> _Письменное задание 1_:
Замените «финики» на «апельсины» во фрагменте отрывка от слов «Под тентом появляются» до слов «свадьбу или похороны.» и приведите этот фрагмент полностью.
> _Письменное задание 2_:
Процитируйте без изменений фрагмент записей от строки, содержащей «Task: Open the Facebook social icon», до строки, содержащей «Action: tap(709, 290)», включая обе эти строки.

> _Отрывок_:
|---|

Под тентом появляются хорошо одетые мужчины. Они заносят ящики с продуктами. В одном из них королевские финики. Митинг продолжает шуметь — старики хрипят и рычат в микрофон сорванными голосами. Сгущается холод. Все больше сцена на площади в Магасе начинает напоминать большое семейное мероприятие. Но пока неясно, свадьбу или похороны.
Появляется мужчина в резиновых перчатках. Он застывает у входа в палатку.
— А вы знаете, что у нас в республике невозможно устроить ребенка в садик, не заплатив двести тысяч? А чтобы устроиться в МВД, надо заплатить миллион. Даже чтобы контрактником в Сирию взяли, надо платить — пятьсот тысяч. А в других регионах берут бесплатно. И люди готовы идти по военному контракту в Сирию — из-за бедности. Пусть там погибнут, но чтобы семье компенсация была. Я не смогу вам назвать имя того, кого хотел бы видеть президентом. Я не знаю конкретного человека. Нам не дают узнать таких людей. Но я за справедливого человека!

|---|

> _Данные для обработки_:
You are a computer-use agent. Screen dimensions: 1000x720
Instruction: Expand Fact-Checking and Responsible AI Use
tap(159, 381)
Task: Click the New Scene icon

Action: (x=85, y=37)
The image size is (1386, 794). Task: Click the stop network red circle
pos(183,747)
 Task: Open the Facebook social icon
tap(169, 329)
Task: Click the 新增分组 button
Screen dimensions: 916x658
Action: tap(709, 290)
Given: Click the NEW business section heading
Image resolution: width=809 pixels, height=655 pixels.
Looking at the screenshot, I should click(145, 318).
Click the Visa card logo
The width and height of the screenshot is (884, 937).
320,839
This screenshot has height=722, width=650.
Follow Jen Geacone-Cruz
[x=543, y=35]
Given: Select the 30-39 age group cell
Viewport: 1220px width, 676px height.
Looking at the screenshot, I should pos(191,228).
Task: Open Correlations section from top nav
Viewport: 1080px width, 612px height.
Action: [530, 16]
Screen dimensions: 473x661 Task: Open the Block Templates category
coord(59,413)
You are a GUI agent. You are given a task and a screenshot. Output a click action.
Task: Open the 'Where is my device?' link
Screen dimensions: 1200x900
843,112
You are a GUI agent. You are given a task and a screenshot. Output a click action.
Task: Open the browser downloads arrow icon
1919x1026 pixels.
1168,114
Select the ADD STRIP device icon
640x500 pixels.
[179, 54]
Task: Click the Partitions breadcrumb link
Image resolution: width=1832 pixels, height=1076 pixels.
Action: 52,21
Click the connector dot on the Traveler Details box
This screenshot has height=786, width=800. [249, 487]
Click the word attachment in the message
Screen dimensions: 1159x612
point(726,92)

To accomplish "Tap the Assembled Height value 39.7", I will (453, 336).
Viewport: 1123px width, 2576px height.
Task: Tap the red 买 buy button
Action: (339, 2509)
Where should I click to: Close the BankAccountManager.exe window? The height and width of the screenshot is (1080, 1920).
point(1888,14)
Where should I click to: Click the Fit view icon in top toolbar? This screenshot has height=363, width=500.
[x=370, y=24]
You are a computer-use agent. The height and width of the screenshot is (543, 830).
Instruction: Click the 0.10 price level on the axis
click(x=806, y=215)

|---|

> _Ответ на задание 1_:
Под тентом появляются хорошо одетые мужчины. Они заносят ящики с продуктами. В одном из них королевские апельсины. Митинг продолжает шуметь — старики хрипят и рычат в микрофон сорванными голосами. Сгущается холод. Все больше сцена на площади в Магасе начинает напоминать большое семейное мероприятие. Но пока неясно, свадьбу или похороны.

> _Ответ на задание 2_:
 Task: Open the Facebook social icon
tap(169, 329)
Task: Click the 新增分组 button
Screen dimensions: 916x658
Action: tap(709, 290)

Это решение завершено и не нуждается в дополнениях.